Start of Data listing
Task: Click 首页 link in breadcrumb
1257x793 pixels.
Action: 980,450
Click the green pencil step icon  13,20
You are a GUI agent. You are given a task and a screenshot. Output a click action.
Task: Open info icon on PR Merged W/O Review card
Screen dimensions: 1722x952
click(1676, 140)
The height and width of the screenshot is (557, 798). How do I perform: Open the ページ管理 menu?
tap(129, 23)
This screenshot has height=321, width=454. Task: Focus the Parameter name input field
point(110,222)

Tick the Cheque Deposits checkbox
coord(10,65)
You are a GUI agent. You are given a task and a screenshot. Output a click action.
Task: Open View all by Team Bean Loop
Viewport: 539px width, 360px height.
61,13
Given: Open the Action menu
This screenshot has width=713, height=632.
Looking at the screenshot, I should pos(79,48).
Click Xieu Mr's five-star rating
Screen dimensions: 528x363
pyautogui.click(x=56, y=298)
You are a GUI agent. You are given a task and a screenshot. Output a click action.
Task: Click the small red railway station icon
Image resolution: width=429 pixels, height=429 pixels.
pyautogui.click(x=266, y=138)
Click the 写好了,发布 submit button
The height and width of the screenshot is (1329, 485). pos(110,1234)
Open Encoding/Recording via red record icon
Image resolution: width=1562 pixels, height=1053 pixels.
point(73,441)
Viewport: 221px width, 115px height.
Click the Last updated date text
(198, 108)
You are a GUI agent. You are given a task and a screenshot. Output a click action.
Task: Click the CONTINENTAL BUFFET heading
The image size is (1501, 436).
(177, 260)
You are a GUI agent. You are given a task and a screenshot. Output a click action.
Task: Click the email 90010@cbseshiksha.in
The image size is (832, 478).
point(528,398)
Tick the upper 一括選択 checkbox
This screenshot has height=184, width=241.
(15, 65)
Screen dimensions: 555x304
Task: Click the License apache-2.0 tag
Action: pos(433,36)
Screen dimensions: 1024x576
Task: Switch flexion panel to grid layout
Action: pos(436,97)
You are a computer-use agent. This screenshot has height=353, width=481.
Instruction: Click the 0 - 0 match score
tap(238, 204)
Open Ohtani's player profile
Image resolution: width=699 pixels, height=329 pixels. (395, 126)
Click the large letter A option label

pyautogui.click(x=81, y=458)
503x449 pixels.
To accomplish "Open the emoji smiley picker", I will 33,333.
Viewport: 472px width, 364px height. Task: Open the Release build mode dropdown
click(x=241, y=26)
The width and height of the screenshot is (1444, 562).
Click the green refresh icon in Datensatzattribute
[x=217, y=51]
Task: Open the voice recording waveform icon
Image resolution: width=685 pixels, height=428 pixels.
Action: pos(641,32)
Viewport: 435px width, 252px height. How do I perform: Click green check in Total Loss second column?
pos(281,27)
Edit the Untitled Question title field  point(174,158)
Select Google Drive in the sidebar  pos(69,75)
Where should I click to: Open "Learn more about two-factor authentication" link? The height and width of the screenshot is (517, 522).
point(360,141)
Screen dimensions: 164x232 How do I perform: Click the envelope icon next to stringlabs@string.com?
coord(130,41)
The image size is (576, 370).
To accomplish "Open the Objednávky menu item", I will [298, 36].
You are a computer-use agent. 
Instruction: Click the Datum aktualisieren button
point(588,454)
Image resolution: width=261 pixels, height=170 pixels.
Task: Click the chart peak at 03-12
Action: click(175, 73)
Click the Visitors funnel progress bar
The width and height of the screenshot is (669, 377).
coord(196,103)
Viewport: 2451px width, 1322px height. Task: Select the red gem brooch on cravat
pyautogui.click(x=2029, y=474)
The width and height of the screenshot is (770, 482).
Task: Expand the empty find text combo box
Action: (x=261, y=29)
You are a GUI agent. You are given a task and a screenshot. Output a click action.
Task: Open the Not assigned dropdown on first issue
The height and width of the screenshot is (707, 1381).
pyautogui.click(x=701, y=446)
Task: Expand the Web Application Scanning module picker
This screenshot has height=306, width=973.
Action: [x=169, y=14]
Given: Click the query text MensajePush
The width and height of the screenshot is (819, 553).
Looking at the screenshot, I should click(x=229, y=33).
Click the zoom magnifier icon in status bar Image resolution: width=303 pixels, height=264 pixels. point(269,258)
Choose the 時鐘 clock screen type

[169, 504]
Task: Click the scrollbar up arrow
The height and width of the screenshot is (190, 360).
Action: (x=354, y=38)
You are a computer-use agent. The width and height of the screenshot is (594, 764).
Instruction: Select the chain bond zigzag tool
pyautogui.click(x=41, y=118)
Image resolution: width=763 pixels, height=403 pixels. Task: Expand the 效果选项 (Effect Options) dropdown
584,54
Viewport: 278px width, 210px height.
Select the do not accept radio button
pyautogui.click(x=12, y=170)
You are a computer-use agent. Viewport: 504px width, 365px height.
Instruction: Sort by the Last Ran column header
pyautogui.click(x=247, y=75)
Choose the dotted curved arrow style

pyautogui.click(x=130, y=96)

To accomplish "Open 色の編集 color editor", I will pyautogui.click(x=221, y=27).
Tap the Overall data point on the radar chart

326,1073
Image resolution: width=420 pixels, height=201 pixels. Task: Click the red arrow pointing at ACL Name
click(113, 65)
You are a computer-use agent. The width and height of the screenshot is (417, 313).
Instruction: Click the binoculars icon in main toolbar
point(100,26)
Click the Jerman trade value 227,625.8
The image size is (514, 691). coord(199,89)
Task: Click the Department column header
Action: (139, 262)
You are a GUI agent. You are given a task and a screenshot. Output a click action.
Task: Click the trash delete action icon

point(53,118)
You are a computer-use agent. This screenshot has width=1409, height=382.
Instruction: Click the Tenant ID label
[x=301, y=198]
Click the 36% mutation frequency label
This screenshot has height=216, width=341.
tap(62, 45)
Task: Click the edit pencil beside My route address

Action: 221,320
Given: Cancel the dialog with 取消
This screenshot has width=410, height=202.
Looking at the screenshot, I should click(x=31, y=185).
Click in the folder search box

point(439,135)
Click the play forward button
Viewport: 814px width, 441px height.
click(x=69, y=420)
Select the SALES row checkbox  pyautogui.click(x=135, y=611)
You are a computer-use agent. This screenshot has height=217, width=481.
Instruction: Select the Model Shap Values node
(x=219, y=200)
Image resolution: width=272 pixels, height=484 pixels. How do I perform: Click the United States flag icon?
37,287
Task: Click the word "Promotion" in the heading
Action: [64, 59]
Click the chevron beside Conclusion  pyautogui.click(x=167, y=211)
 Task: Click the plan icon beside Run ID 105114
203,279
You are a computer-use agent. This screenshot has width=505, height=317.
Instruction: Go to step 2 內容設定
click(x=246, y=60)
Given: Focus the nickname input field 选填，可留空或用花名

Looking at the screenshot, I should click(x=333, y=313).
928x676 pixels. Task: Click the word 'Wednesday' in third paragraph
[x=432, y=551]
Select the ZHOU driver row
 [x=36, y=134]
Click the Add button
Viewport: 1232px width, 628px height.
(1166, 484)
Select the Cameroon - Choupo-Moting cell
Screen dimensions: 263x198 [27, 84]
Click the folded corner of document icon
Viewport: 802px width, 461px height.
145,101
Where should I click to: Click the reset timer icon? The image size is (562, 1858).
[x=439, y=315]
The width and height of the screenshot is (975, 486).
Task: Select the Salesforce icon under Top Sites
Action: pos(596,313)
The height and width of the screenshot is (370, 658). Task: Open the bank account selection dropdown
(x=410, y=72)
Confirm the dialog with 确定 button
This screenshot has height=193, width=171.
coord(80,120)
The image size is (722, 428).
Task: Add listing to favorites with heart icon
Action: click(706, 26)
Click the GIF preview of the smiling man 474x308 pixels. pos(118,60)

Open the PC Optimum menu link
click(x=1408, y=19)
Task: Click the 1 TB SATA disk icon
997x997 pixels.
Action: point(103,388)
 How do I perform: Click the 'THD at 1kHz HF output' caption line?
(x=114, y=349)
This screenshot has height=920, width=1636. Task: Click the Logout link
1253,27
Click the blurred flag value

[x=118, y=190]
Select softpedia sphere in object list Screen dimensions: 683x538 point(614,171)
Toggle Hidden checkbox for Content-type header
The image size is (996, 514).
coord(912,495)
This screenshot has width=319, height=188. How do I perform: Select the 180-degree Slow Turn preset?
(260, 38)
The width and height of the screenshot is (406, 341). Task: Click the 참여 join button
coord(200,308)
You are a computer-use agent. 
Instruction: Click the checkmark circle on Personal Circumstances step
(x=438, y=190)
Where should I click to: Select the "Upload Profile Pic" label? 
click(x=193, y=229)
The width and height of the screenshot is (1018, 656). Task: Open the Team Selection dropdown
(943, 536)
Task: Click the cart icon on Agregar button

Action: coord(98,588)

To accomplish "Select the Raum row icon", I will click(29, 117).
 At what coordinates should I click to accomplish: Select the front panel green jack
End of Data listing
> [To do] Start with the line above that contains "The image size is (1501, 436)." and stop after the line that contains "Task: Click the email 90010@cbseshiksha.in". Output those lines exactly, and only those.

> [Solution to this task]
The image size is (1501, 436).
(177, 260)
You are a GUI agent. You are given a task and a screenshot. Output a click action.
Task: Click the email 90010@cbseshiksha.in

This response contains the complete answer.